Modkins attributed that to the Thompson family’s unity, legal and political organization, and their quickness in applying pressure on the Sheriffs Department in many ways.

They forced them to have to admit they were wrong in devaluing and killing him, she noted.

“They do that publicly and immediately in the media as soon as they commit these acts, try to win their case in the media to save themselves every time, but what’s interesting about their admission is this evidences how they drag out other cases,” she said.

Modkins added, “They did in a week what they claim usually takes a year.  We’re going to expect a similar time frame if this ever happens again.”

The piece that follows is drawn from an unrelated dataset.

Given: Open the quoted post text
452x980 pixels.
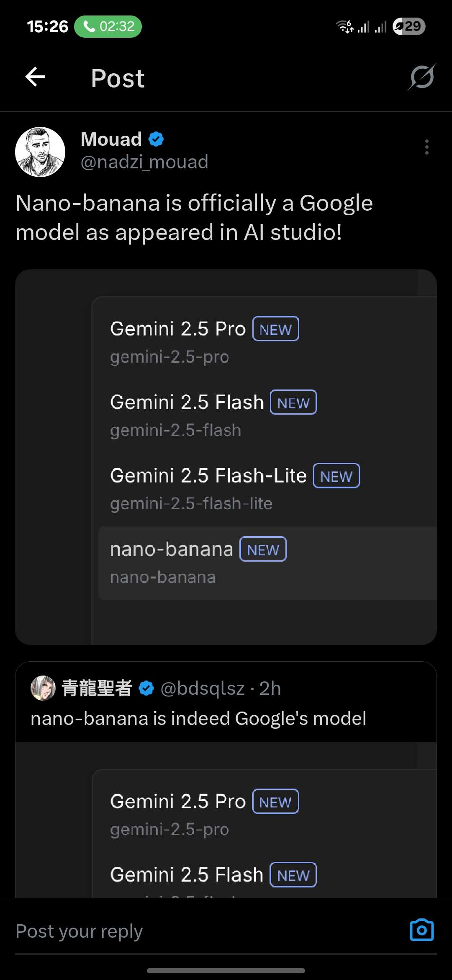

Meanwhile, Black Lives Matter Long Beach has issued an invoice to L.A. County Sheriff Jim McDonnell for Thompson’s funeral service expenses.

The bill is to really shed light on the need for reparations law enforcement owes to the families for harm caused by the state Modkins explained.

However, reparation goes beyond paying for funeral services, she said.  It is about their families, children, and communities and law enforcement’s guilt of causing trauma and dehumanization.

“They left his body lying in the street naked and uncovered until in the dark evening … What message are they trying to send to our community when they do that,” Modkins questioned.

The bill totaling $15,000, was levied August 9 for the “wrongful death of Donnell ‘Bo Pete’ Thompson, and cited the L.A. County Sheriff’s Department now admission:  “We have determined that there is no evidence that Mr. Thompson was in  the carjacked vehicle, nor that he was involved in the assault on the deputies.”